The final story, "Greenshaw's Folly," features Miss Marple. Raymond West, a novelist and Miss Marple's nephew, visits Greenshaw's Folly, a spectacularly ugly Victorian mansion, and meets Miss Greenshaw, the eccentric elderly owner. She has Raymond and a guest witness a will leaving everything to her housekeeper, Mrs. Cresswell, in lieu of wages. Lou Oxley, the niece of Raymond's wife, begins cataloging the library. One day, Lou witnesses Miss Greenshaw stagger from the garden with an arrow in her chest and collapse. Both women are locked in separate rooms. A police constable arrives, followed by the real police and Miss Greenshaw's nephew, Nat Fletcher, an actor.
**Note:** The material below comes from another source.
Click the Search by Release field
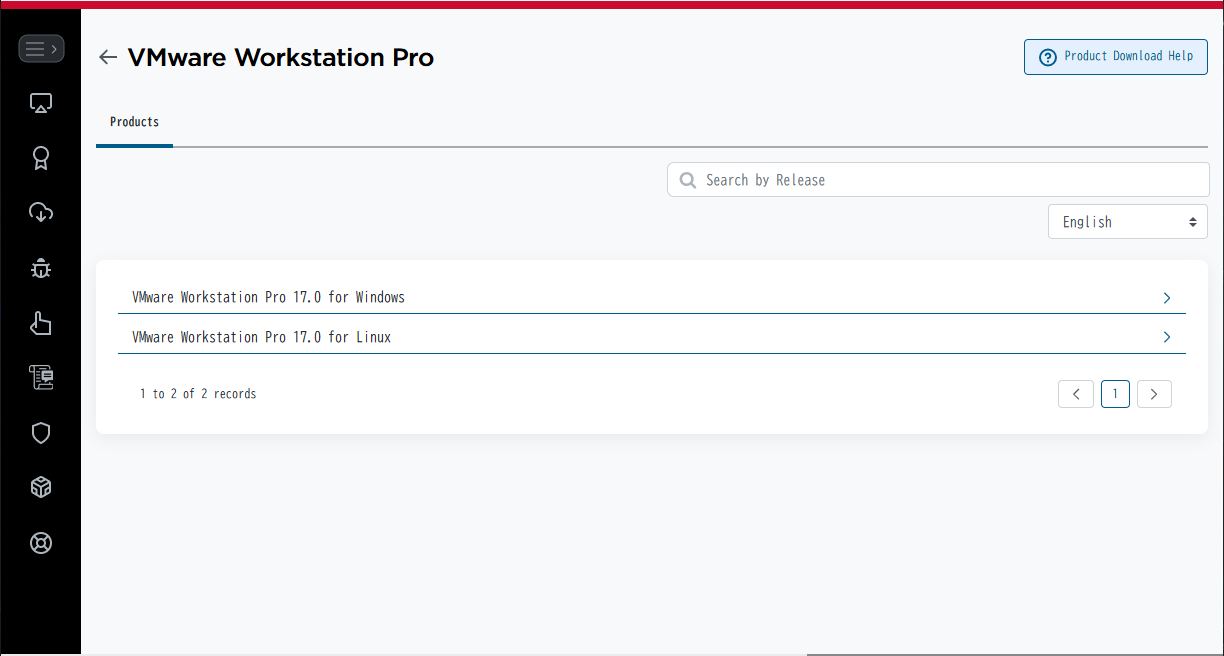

The will actually leaves everything to Alfred Pollock, the gardener, whose grandfather was an illegitimate son of the house's original builder. Miss Marple deduces that Mrs. Cresswell drugged the real Miss Greenshaw and impersonated her outdoors, staging the arrow attack before running upstairs to reappear as the housekeeper. Nat Fletcher, whose current play includes a policeman role, arrived in his stage costume as the "constable," locked Mrs. Cresswell's door to complete her alibi, and killed the unconscious Miss Greenshaw. Miss Marple concludes that Mrs. Cresswell and Fletcher are likely mother and son. She confirms her deduction by examining the rockery, where plants were pulled up alongside the weeds, something no real gardener would do.